* [Goal of the exercise] Work out how many lines in the listing below carry the word "dimensions". Give that number alone.

START Records for processing

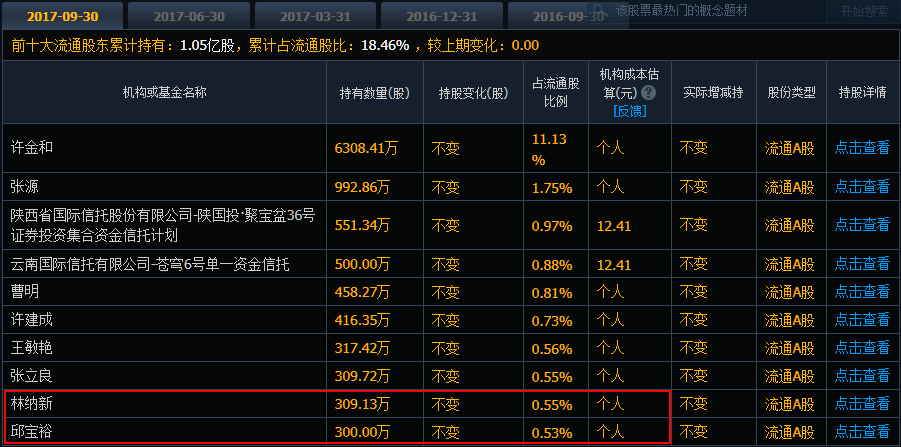Click the help icon beside 机构成本估算

click(x=649, y=92)
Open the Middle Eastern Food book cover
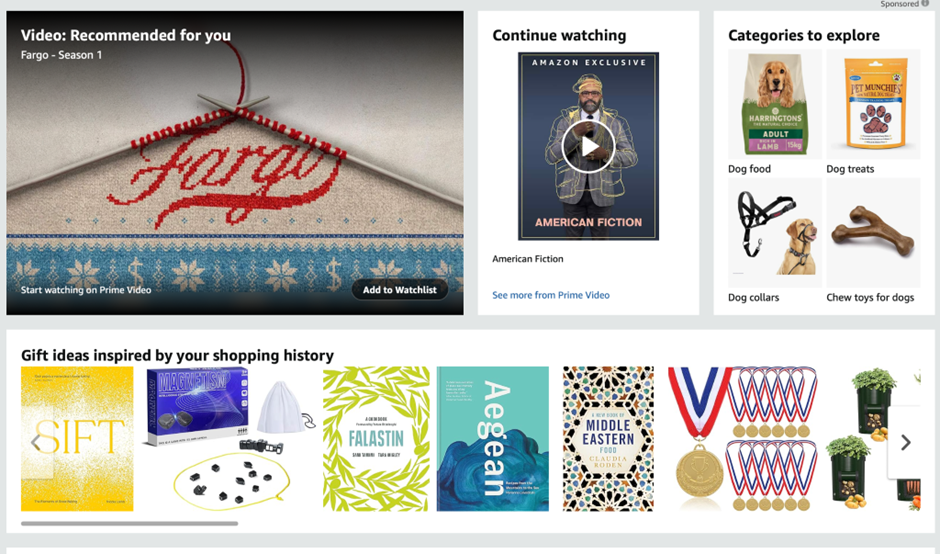The image size is (940, 554). coord(608,439)
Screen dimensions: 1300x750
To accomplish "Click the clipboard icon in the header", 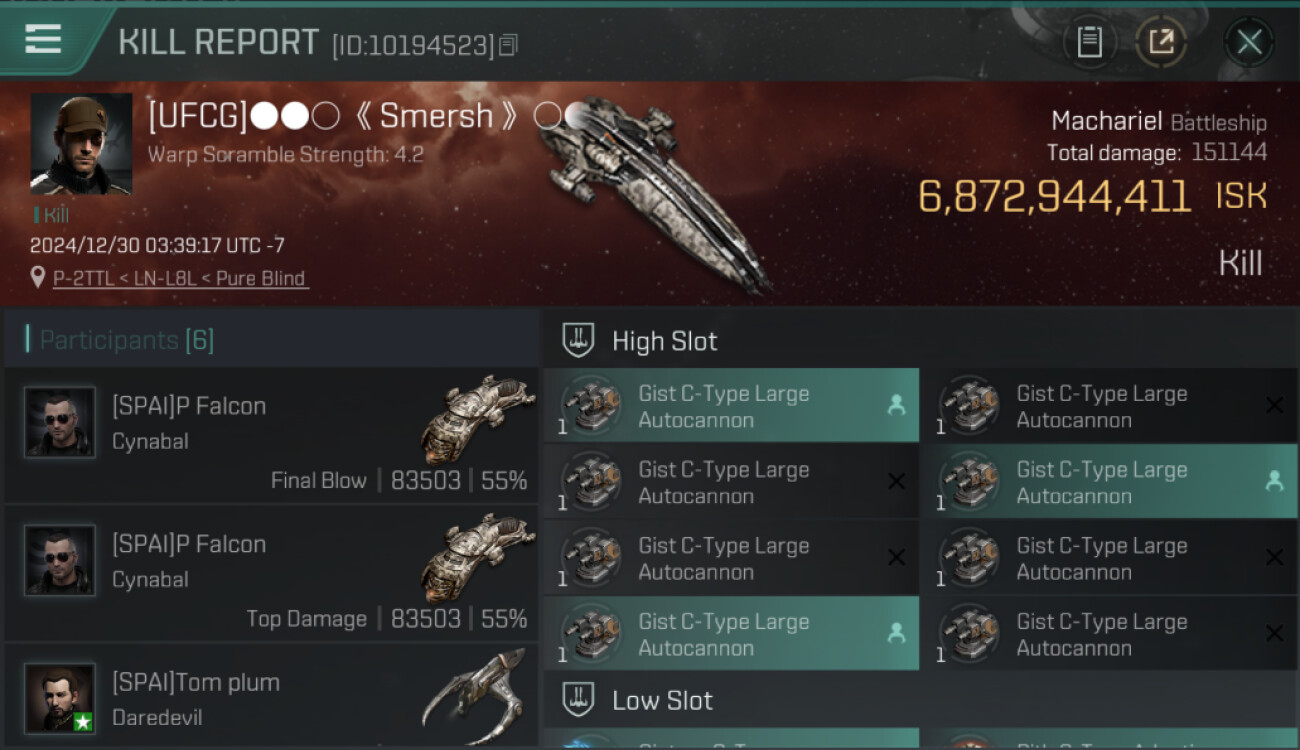I will coord(1089,42).
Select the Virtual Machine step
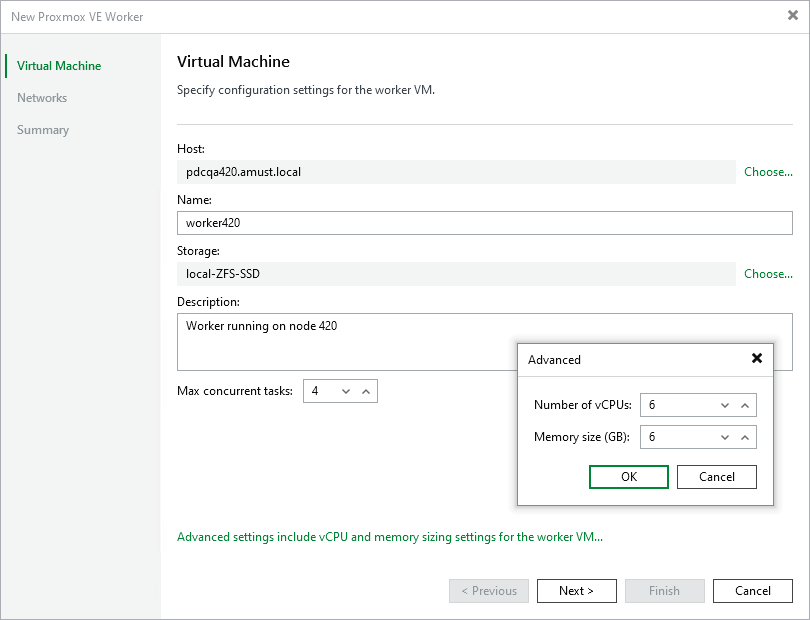 pyautogui.click(x=59, y=66)
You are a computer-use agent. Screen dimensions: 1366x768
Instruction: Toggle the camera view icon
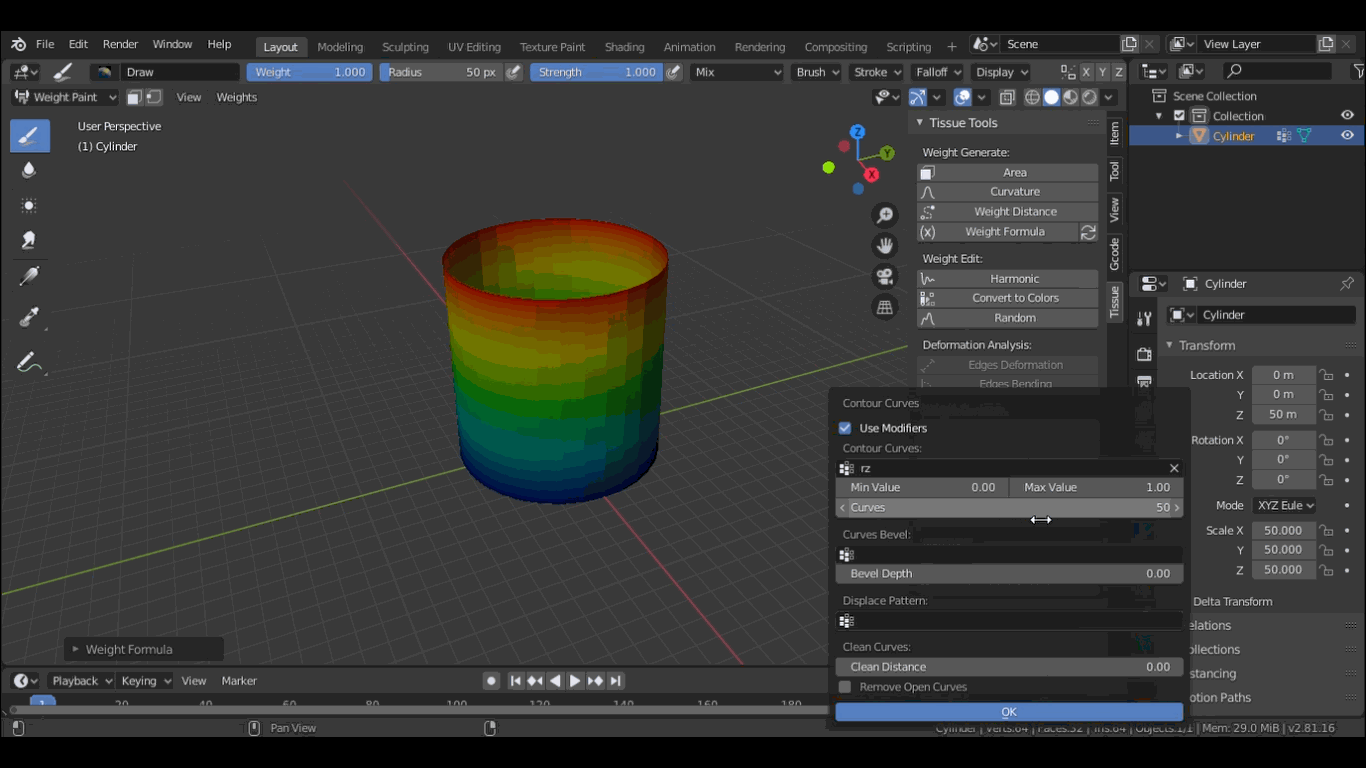pos(884,277)
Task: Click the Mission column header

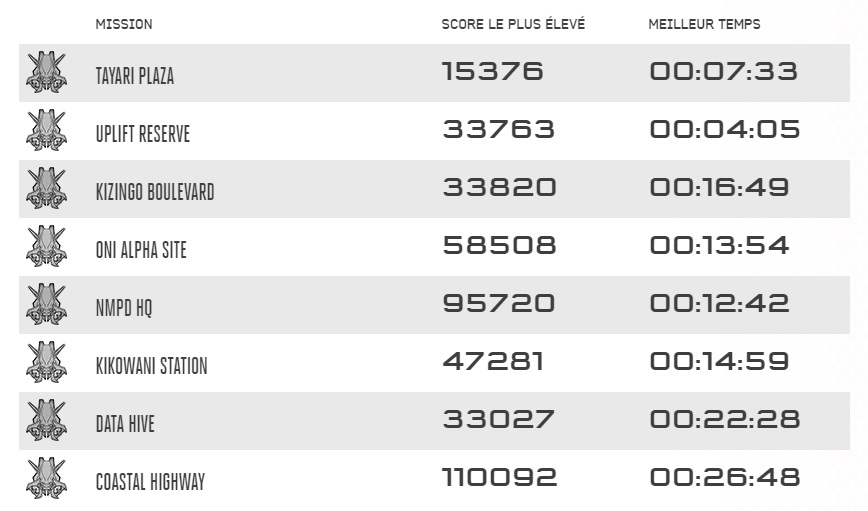Action: [x=124, y=24]
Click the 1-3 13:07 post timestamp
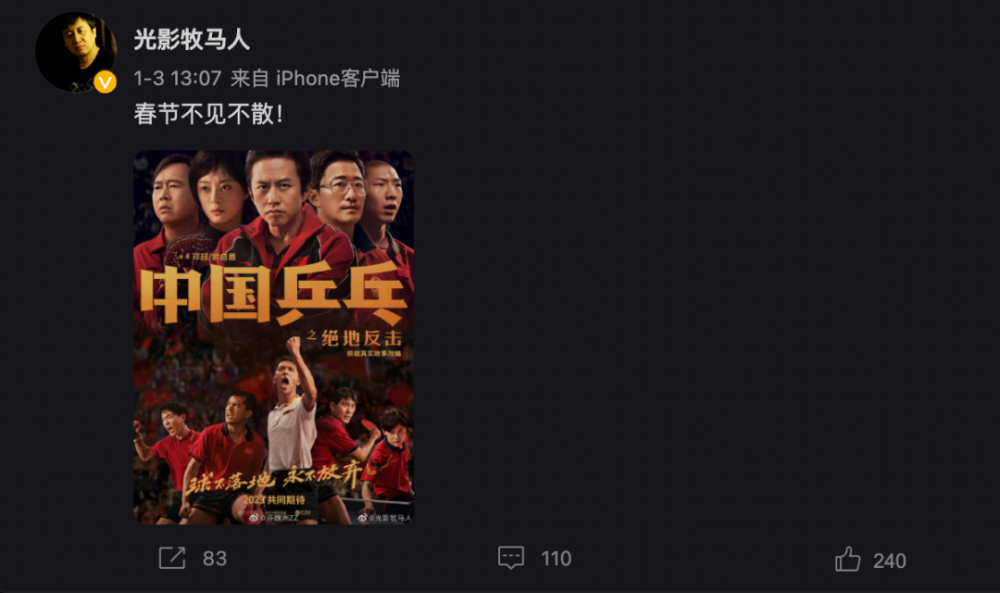Image resolution: width=1000 pixels, height=593 pixels. coord(177,78)
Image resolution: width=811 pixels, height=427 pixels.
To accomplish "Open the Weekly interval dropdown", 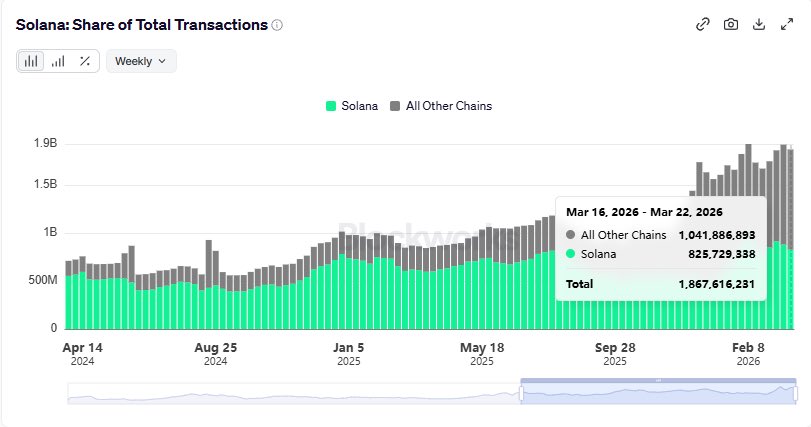I will pyautogui.click(x=141, y=61).
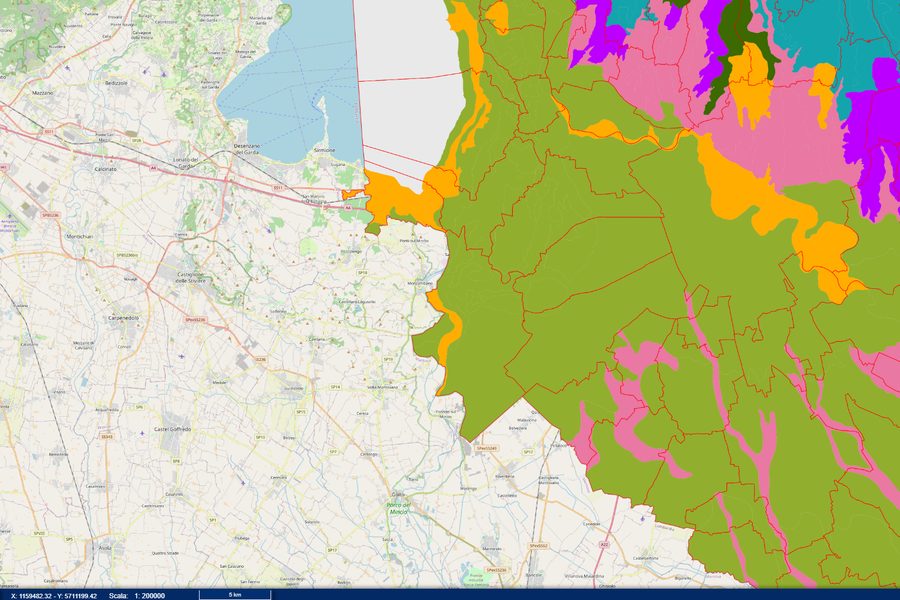900x600 pixels.
Task: Select the Carpenedolo town label
Action: (124, 318)
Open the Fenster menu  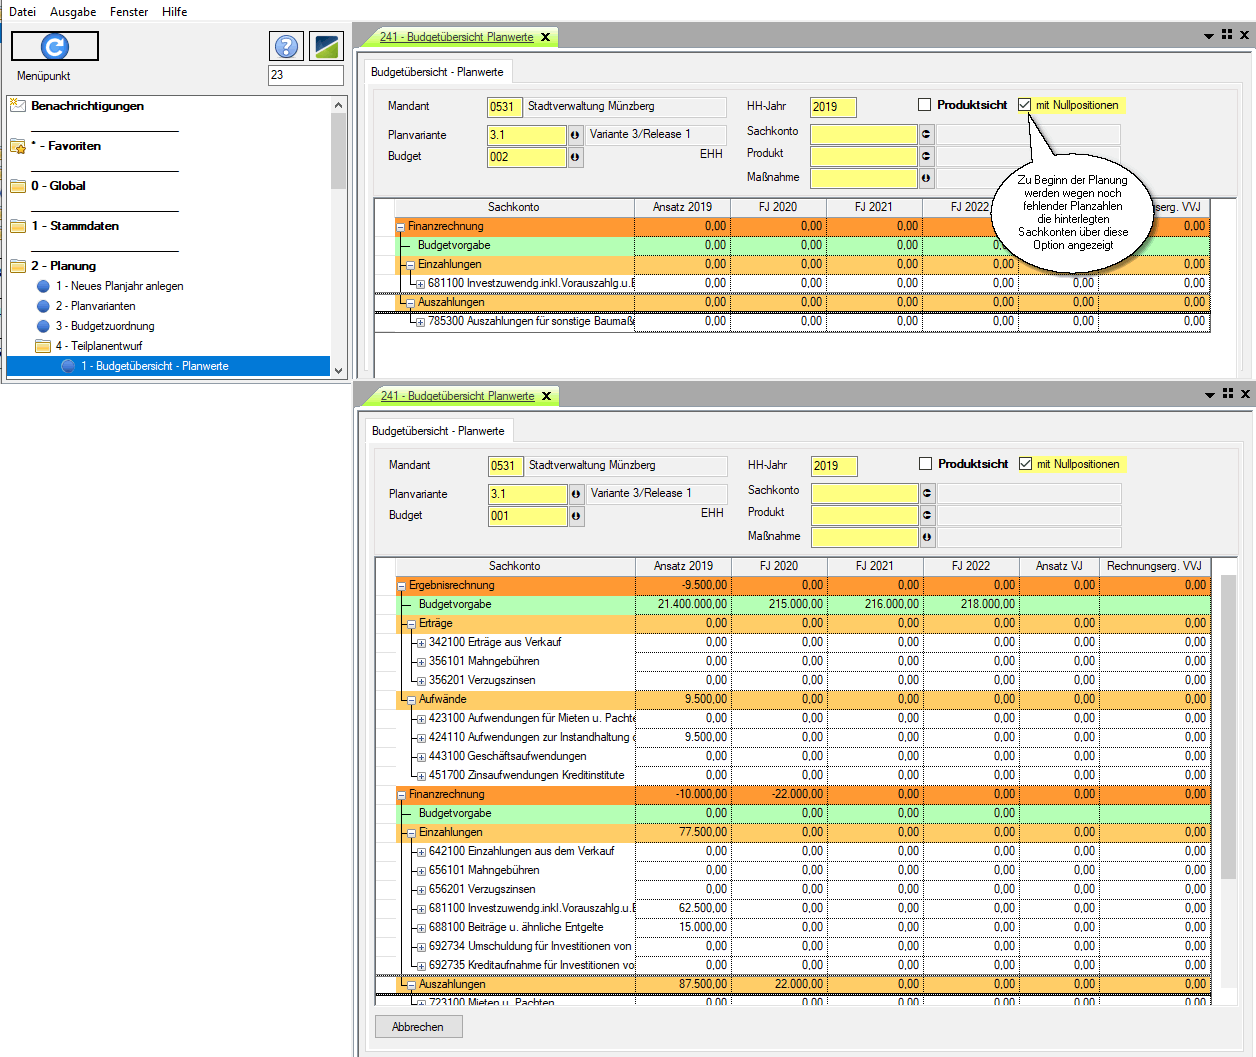pyautogui.click(x=129, y=12)
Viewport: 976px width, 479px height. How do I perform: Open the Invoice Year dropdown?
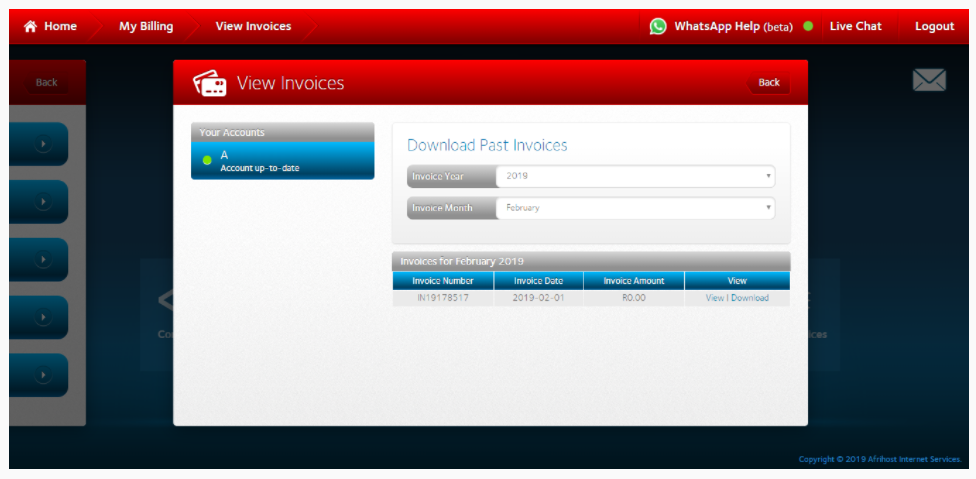635,176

END Records for processing

* [Solved problem] 2